Economy in Public Expenditure

8.  Sight must also not be lost of the uncontrolled expenditure by Government parastatals such as the CBN, the NNPC, the NPA, NEPA, the NMA, NIGERDOCK, Shipping Lines, Airways and FAAN.  Some of these parastatals generate revenue in foreign currencies and they assume that they have the autonomy to expend same as they deem fit, irrespective of the overall interest  of the society and the foreign exchange needs of the
Government.

9.  Releases of funds to the various parastatals under each ministry should be made to the parastatals directly with only notification to the supervising Ministries.  The current practice of releasing funds to the parastatals through the supervising Ministries has tended to encourage profligate expenditure in both the supervising Ministries and in the
parastatals.

Debt Management

10.  The debt stock in December 1995 was U.S. 32.6 billion, excluding unpaid arrears of U.S. $11.3 billion.  In spite of these high debt service rations and in spite of the curtailment of new borrowing, the debt stock continues to increase rather than decrease.  This continued increase in the debt stock is a reflection of the inherent weaknesses in the current debt management strategy which has concentrated on debt rescheduling and debt
conversion.

11.  The strategy for external debt management must rule out debt forgiveness, abandon debt rescheduling, rely heavily on debt buy-back, debt repayment and the possible utilisation of whatever proportion of the alleged estimated U.S. $ 98.8 billion stashed away by Nigerians in foreign banks, part of which can be borrowed or retrieved for the liquidation of the excruciating external debt.

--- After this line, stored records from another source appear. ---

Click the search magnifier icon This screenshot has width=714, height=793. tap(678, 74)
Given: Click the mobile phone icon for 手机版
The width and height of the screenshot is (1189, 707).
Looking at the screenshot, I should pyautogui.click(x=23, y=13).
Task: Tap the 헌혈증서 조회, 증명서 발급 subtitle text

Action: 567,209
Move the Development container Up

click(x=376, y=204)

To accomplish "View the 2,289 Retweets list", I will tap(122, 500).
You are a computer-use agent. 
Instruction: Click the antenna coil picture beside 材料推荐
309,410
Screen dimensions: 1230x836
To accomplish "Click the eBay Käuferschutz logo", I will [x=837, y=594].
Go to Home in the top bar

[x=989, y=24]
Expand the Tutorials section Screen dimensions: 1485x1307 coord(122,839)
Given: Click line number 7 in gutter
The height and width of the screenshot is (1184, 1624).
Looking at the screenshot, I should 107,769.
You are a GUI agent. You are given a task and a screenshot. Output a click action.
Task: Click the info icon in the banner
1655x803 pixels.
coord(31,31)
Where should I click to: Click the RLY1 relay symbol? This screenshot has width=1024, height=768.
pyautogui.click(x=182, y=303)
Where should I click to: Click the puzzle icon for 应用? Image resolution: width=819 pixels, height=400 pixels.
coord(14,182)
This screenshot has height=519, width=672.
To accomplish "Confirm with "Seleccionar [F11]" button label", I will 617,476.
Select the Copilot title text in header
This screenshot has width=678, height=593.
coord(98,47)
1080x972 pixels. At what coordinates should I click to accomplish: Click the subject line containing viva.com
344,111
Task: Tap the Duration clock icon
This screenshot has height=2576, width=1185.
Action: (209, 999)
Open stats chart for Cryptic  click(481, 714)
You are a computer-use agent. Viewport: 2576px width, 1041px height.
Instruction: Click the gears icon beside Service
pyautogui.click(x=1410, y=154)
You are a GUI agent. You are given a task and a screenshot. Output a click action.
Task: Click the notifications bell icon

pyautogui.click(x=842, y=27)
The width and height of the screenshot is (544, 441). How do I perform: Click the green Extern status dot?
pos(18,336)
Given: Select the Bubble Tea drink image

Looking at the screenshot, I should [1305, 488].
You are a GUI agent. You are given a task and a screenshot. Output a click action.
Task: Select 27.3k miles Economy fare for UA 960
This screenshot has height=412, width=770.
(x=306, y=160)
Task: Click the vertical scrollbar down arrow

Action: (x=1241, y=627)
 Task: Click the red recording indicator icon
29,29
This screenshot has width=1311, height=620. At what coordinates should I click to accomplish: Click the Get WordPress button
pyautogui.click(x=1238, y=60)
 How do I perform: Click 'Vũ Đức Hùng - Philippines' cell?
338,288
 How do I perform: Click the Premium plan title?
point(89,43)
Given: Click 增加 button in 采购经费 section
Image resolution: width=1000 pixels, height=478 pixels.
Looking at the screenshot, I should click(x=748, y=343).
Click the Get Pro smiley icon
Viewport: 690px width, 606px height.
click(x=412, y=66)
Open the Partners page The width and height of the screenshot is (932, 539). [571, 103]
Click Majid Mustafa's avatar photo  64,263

12.  Domestic debt is estimated at about N373 billion, 72.59 per cent of which is owed to the CBN.  In the first ten months of 1995, the total cost of servicing the domestic debt, including debt owed to contractors, was N23.351 billion, as against the budgeted amount of N13.00 billion.  There is a critical need to review the practice of employing CBN Ways and Means Advances as a mode of deficit financing by the Federal Government.
Current estimate is that N17.19 billion, or about 72.59 per cent of the payments on domestic debt, was earned as income by the Central Bank in the first nine months of 1995.  The earning tends to dissuade the Central Bank from restraining Government from running fiscal deficits.  Since the bulk of Government's domestic debt is money owed to itself through the CBN, this proportion of the domestic debt should be written off in
phases over the next ten years.

Monetary Policy


13.  The Economic Reconstruction Programme seeks to sustain the current reforms in the Financial sector and to make it a viable partner in the determined effort to increase production in all sectors of the economy. Towards this end, appropriate financial measures and policies would be devised, including:

   [i]  the complete restructuring and reorientation of the policies and
        programmes of the financial system [CBN, money and capital
        markets] in such a way as to integrate and domesticate them and
        make them promote the Development objectives of Nigeria;

  [ii] complete removal of retail functions from the Central Bank so
        that it can concentrate on its primary functions.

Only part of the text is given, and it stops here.